┌──

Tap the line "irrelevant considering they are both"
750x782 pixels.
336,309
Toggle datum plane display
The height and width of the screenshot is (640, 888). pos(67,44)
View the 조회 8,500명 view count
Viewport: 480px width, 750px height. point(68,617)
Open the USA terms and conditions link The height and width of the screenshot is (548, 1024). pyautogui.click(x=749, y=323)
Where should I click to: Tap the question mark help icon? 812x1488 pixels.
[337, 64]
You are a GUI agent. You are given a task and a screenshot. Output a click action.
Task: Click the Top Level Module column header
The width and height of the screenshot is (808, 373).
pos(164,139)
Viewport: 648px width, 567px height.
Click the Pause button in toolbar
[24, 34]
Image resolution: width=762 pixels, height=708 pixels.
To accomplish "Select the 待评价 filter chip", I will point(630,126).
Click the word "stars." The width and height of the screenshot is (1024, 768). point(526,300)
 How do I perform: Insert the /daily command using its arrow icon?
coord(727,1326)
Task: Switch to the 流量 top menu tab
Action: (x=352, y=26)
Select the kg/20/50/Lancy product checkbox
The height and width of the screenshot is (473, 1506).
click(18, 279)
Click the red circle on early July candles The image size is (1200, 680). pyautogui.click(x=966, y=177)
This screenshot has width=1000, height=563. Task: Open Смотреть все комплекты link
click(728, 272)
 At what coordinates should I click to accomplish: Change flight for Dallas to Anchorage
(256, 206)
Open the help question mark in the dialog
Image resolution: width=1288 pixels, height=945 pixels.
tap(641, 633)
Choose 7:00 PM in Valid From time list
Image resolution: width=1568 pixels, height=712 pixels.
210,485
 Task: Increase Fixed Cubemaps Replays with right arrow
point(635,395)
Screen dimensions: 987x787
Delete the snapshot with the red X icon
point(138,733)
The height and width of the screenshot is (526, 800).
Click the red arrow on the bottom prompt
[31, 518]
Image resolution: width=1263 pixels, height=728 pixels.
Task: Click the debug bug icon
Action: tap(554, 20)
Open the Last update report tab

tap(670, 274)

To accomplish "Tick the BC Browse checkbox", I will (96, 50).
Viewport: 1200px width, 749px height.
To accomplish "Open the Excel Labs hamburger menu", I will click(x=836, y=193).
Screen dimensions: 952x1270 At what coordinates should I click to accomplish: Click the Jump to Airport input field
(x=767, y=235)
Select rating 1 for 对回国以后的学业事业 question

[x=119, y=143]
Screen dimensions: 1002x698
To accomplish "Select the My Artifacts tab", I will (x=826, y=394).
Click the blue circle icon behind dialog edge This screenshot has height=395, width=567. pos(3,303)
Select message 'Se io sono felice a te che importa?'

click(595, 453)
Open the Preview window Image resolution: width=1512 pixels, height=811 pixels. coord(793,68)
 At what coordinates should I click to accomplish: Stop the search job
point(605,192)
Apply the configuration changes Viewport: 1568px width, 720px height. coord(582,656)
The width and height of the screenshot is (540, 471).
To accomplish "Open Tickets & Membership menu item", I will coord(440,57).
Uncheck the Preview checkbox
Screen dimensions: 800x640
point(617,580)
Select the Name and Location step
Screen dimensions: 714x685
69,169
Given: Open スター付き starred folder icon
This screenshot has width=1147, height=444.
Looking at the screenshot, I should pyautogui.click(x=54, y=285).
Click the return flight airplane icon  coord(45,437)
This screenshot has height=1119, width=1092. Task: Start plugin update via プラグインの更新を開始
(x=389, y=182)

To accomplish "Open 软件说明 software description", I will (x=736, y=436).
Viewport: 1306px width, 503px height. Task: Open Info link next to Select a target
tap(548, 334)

└──

#### INSTRUCTIONS FOR THE TASK:
Find every line in the records that has the word "will". Copy those lines.

#### FINISHED TASK:
To accomplish "Select the 待评价 filter chip", I will point(630,126).
To accomplish "Tick the BC Browse checkbox", I will (96, 50).
To accomplish "Open the Excel Labs hamburger menu", I will click(x=836, y=193).
To accomplish "Select the My Artifacts tab", I will (x=826, y=394).
To accomplish "Open Tickets & Membership menu item", I will coord(440,57).
To accomplish "Open 软件说明 software description", I will (x=736, y=436).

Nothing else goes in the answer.